■ YOUR TASKS
- A) Decide whether each statement agrees with the plant evolution article below, answering yes or no and quoting the words of the article that settle it: (i) The team found that one plant lineage evolved three similar leaf types independently and repeatedly. (ii) Researchers from a single university led the team. (iii) Michael Donoghue is a co-corresponding author of the study.
- B) Resume the plant evolution article below after its final sentence.

■ TEXT SECTION
.....

Yale University: Plant study hints evolution may be predictable

Evolution has long been viewed as a rather random process, with the traits of species shaped by chance mutations and environmental events — and therefore largely unpredictable.

But an international team of scientists led by researchers from Yale University and Columbia University has found that a particular plant lineage independently evolved three similar leaf types over and over again in mountainous regions scattered throughout the neotropics.

The findings provided the first examples in plants of a phenomenon known as “replicated radiation,” in which similar forms evolve repeatedly within different regions, suggesting that evolution is not always such a random process but can be predicted.

The study is published July 18 in the journal Nature Ecology & Evolution.

“The findings demonstrate how predictable evolution can actually be, with organismal development and natural selection combining to produce the same forms again and again under certain circumstances,” said Yale’s Michael Donoghue, Sterling Professor Emeritus of Ecology & Evolutionary Biology and co-corresponding author. “Maybe evolutionary biology can become much more of a predictive science than we ever imagined in the past.”

.....

Records from a dataset:
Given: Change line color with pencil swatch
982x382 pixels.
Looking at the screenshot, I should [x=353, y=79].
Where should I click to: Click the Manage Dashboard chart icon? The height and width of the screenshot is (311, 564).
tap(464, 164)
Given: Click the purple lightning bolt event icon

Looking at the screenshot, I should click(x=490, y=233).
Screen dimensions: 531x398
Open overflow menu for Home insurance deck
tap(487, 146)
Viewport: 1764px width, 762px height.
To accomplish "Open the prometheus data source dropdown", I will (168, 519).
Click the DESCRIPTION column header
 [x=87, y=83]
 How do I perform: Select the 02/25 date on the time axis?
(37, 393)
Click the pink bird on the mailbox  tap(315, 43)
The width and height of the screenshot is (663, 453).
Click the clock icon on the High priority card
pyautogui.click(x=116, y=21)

.....

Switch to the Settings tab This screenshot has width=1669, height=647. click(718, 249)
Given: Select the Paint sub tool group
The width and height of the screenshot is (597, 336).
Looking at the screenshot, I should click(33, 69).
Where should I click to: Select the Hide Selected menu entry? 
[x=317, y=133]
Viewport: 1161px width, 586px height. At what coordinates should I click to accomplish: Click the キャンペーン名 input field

.....

■ SET OF ANSWERS
- A)
(i) Yes: "independently evolved three similar leaf types over and over again"
(ii) No: "led by researchers from Yale University and Columbia University"
(iii) Yes: "co-corresponding author"

- B)
For the study, the research team studied the genetics and morphology of the plant lineage Viburnum, a genus of flowering plants that began to spread south from Mexico into Central and South America some 10 million years ago. Donoghue studied this same plant group for his Ph.D. dissertation at Harvard 40 years ago. At the time, he argued in favor of an alternative theory in which large, hair-covered leaves and small smooth leaves evolved early in the evolution of the group and then both forms migrated separately, being dispersed by birds, through the various mountain ranges.

The new genetic analyses reported in the paper, however, show that the two different leaf types evolved independently, in parallel, in each of a number of mountain regions.

“I came to the wrong conclusion because I lacked the relevant genomic data back in the 1970s,” Donoghue said.

The team found that a very similar set of leaf types evolved in nine of 11 regions studied. However, the full array of leaf types may have yet to evolve in places where Viburnum has only more recently migrated. For instance, the mountains of Bolivia lack the large hairy leaf types found in other wetter areas with little sunshine in the cloud forest in Mexico, Central America, and northern South America.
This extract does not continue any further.